Of a nationally representative survey of 18–35-year-olds:

  • 30% have seriously considered moving out of a city to a more rural area
  • 25% will no longer commute into a city for their job
  • 19% have moved or are in the process of moving away from a city

The 95% guaranteed mortgage scheme was specifically designed to encourage and assist young people onto the property ladder, but does anyone, particularly the younger generations, know exactly what’s needed? 300,000 deals fell through in 2020, with many because people rushed and did not have the right documents or understanding of each step – and this is only made more difficult in new and unknown areas.

Other property experts such as Dwell-Leeds say that without a more transparent purchase process and the technology to help people understand and complete deals, many are risking losing money, losing time, and ultimately having deals fall through. Technology has moved on at an incredible rate, but has made little impact on the property market to try and make deals easier and less fail. With over separate 11 documents and 24 important steps, potentially involving everything from removal men to legal experts, more must be done to increase transparency and make it easier for young home-owners-to-be to get onto the property ladder. 

Simon Bath, CEO of iPlace Global, discusses the difficulties of buying a new home, particularly in new areas and for young people:

There is incredible demand for properties at the moment, which has caused rising house prices and therefore more people selling to make the most of these high prices. This hasn’t been helped by dwindling demand as people to start to worry about a lack of available property and fewer new properties being built over the last few decades.

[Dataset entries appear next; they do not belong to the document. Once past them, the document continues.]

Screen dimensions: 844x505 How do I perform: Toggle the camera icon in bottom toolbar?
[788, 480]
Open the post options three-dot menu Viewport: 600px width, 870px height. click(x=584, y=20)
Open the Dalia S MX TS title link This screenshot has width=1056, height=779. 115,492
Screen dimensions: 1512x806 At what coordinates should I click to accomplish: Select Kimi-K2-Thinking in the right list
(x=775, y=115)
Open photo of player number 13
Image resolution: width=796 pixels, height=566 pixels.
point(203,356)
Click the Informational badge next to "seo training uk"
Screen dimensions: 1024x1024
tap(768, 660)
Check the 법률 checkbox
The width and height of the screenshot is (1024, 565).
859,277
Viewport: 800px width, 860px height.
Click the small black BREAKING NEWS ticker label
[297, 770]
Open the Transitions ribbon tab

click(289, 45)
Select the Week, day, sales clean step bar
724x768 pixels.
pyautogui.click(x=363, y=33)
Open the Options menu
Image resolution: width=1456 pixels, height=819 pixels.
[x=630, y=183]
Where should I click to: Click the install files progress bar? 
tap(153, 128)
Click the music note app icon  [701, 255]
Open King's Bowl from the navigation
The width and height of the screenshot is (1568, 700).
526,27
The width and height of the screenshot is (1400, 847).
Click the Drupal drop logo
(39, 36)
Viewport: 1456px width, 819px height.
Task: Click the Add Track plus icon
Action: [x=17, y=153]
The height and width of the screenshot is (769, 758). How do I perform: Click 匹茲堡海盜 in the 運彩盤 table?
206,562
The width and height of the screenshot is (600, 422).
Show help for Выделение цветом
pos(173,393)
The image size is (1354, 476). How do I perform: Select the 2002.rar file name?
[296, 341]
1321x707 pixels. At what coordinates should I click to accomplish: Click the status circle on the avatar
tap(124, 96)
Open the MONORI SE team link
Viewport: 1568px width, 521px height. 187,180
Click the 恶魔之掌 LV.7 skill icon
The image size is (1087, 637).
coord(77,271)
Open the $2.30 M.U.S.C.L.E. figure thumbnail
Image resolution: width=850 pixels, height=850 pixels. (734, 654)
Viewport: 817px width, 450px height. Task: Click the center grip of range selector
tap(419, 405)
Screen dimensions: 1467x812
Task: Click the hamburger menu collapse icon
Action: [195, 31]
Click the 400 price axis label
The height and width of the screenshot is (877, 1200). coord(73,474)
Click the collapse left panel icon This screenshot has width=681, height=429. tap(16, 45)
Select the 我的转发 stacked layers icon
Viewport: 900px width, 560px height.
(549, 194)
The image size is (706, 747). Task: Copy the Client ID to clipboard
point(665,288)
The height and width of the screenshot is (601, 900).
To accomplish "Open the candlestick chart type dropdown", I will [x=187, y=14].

More needs to be done to make this process easier, more concise, and ultimately increase transparency so home-owners-to-be know what they have to do to buy their home, and all so that all this information is in one accessible place. Owning a home is an important part of the British psyche and our culture, and if home ownership is to be expanded as much as possible, we must do more to make it easier to buy and sell your home. As people look outside of cities, and potentially to new and distant areas, finding suppliers, surveyors, conveyancers, and everything else they need is even harder, and leaves people open to unnecessary costs and even legal risks”.